Saccharin, sucralose, neotame, aspartame—these chemicals are what make diet sodas and low-calorie processed foods palatable. But ever since there have been artificial sweeteners, there’s been controversy about their potential health risks and benefits. As research continues to dig for definitive answers, here is what is known today.
Most Americans eat much more sugar than the federally recommended 10 teaspoons per day—three to four times more. And we’ve long known that overdoing sugar can lead to a host of health issues, including obesity, chronic inflammation, diabetes, heart disease and even cancer.
But does that mean you should switch to the pink packet?

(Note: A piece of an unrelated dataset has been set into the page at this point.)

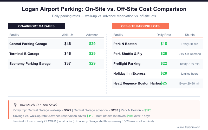
Task: Select the ON-AIRPORT GARAGES header badge
Action: [36, 26]
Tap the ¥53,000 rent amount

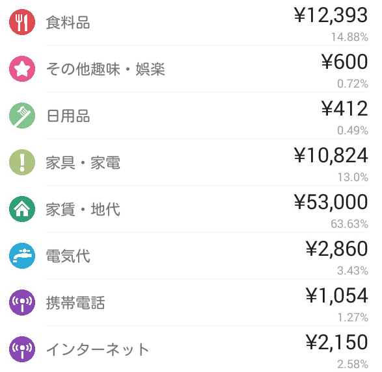pyautogui.click(x=331, y=203)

First things first: There is no body of research showing that artificial sweeteners are a health risk for people who consume them moderately. The Food and Drug Administration deems artificial sweeteners as safe “for the general population under certain conditions of use.” Still, there are studies that link diet sodas to kidney decline and increased risk for stroke and heart attack.

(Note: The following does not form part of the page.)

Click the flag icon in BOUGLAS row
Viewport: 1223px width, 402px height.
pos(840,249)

A 2014 Israeli study involving mice suggested artificial sweeteners might lead to obesity and related diseases such as diabetes. The study showed that sugar substitutes changed the makeup of intestinal bacteria such that the energy from food was more likely to turn into fat and increase blood sugar. A study with humans yielded similar results but did not include enough participants to be conclusive.

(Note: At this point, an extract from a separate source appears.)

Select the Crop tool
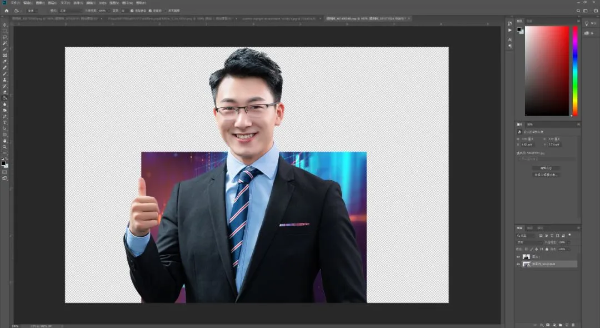 4,49

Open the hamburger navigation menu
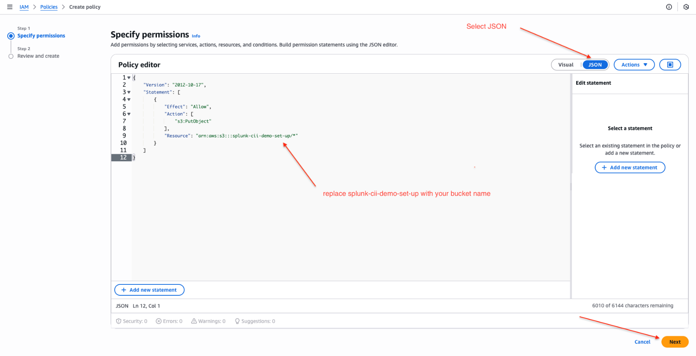[x=10, y=7]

In the short term, artificial sweeteners may help you cut calories or help wean you from sugary sodas and other sweets. But “it’s like a short-term diet,” says Robin Asbell, author of cookbooks including Great Bowls of Food. “The only thing that works in the long term is to make changes that you plan to stick with and live with.” And getting off real sugar only to get hooked on artificial sweeteners doesn’t do much good.
Perhaps the best option is to keep added sugars—real or fake—to a minimum. If you want something sweet, grab some fresh fruit.